▶ [TRY IT]: Only the lines from the one with "Click the year 2002 cell" through the last belong in the output; print them exactly as given below.
----------------
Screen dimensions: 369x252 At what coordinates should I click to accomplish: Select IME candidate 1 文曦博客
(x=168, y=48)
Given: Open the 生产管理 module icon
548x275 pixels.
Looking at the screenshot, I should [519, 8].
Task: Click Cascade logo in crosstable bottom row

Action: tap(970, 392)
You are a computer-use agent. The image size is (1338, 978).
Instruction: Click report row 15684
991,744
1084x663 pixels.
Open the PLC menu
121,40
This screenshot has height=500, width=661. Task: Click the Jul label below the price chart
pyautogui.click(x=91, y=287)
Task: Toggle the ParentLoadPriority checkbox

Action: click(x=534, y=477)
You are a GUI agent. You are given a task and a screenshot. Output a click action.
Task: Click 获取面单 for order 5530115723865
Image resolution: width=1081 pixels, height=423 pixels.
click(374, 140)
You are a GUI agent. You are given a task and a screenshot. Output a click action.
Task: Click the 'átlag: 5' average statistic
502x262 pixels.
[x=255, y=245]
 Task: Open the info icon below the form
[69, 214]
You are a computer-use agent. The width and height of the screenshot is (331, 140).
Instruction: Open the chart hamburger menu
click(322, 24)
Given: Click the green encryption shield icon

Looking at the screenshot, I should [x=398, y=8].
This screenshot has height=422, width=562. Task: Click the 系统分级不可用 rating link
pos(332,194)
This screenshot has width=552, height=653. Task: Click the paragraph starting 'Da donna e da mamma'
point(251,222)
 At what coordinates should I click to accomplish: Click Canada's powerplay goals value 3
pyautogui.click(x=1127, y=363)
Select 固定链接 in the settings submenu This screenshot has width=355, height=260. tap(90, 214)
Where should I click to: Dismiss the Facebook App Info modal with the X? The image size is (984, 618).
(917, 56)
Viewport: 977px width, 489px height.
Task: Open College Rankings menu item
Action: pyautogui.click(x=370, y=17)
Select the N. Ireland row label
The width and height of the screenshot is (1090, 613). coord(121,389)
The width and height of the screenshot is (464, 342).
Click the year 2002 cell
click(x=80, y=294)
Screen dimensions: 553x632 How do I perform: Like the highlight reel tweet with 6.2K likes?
----------------
▶ [WRITTEN SOLUTION]:
Click the year 2002 cell
click(x=80, y=294)
Screen dimensions: 553x632 How do I perform: Like the highlight reel tweet with 6.2K likes?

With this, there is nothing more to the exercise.